Walking along that rivers edge again did not sting me sting me as I thought it might. Truly….the River didn’t sting me at all. I wanted to dive into the frigid freezing cold of that river at its depths and wash my soul free and clean of what does not serve me any longer. I sat upon those rocks and skipped my stones and dreamed of being washed and swept completely away, never to return anywhere to anyone anymore.
The river didn’t take me and I did not take in the river. We walked her banks and we listened to her passing by. We took pictures and will forever keep with us her memories, as she will keep ours also.
Sitting on the porch of this old familiar place, with the woman that I love more than I have ever loved another, wanting to stay forever, or at least a while longer. I take a few more pictures to remind me to ask questions about the beautiful people who have always gifted me my stay here. They are my friends now and I give myself permission to know them, to spend time with them and to honor the beauty they have always bestowed upon me, in spite of me and my hurtful family.
Whose grave lies there? The 2009 bottle of CMS that I have never not seen there…whose memories hold that bottle in the wooden wine crate glass and bottle holder on the wall? And what became of my friend Kenneth? Is that is birdhouse on the tree stump? And is The Faith chime in the window for my dear friend Sissy from the Urban Cowboy days of old? Whose pictures grace the fridge and are they here anymore or passed along with my mom? Has the porch light been left on for me because you knew my path would one day lead me back here, across the wooden planks that bridge the way back to your one windowed door? Whose names and numbers on the cork board and do I know them? Do they know me? The lock that holds the cord across the driveway that I can never figure out…and the dip in the hall by the bathroom…these familiar quirky reminders, that I am loved, and somewhere I have been among strangers, I was actually among friends. In this place, invited because I’m loved. I let the river take the rest.
As I load up the car and go back in and get my girl, the world chokes up in my throat a bit, as I start the car to leave. Does this place hold the pieces of me that I have have held of it ? As I cross the threshold into this place, life jackets and beacons in my storms align to hold me steady. An escape to just get away from it all and a light on the porch left on for me. I know I shall return again, as whatever I’m to do I’ve not yet done here. I’ve no idea what that means and I accept it to be so and do it is.

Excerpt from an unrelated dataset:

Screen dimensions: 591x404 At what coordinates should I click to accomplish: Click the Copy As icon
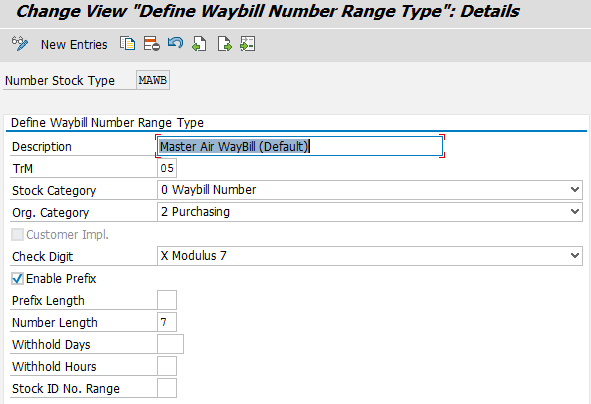(x=127, y=44)
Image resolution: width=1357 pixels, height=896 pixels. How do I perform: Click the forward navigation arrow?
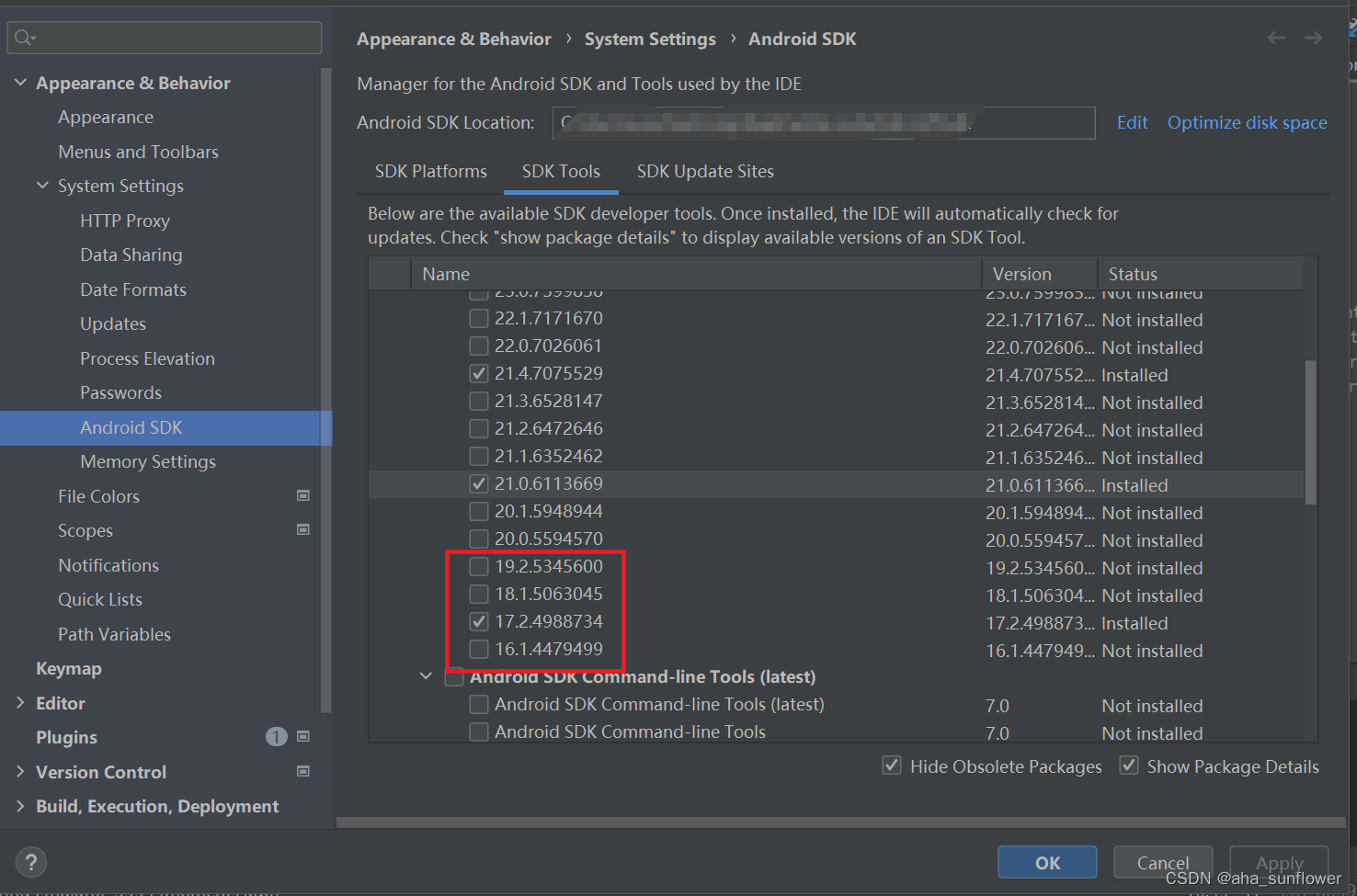click(x=1313, y=38)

I return to my girl, to Pranja and the things we bring home with us. I fumble with the lock and Tamara comes to make it easier. We pull across the threshold from the place that allowed us some space and some time to be. As we drive away, I say a little prayer that all who ever enter here and all who provide sanctuary and space here be blessed always. I take what I need in the car with me and I leave the rest behind. Until we meet again my friends. Until I walk your banks and sit amongst your trees again, I will keep you as always, deep inside my heart. And so it is.
Thank you for this space and this place Annette, and give your Mom all of our love and thanks for the getaway to come back better than we were before we came here.
Let us go now Tamara and Prajna, back to our family and our life!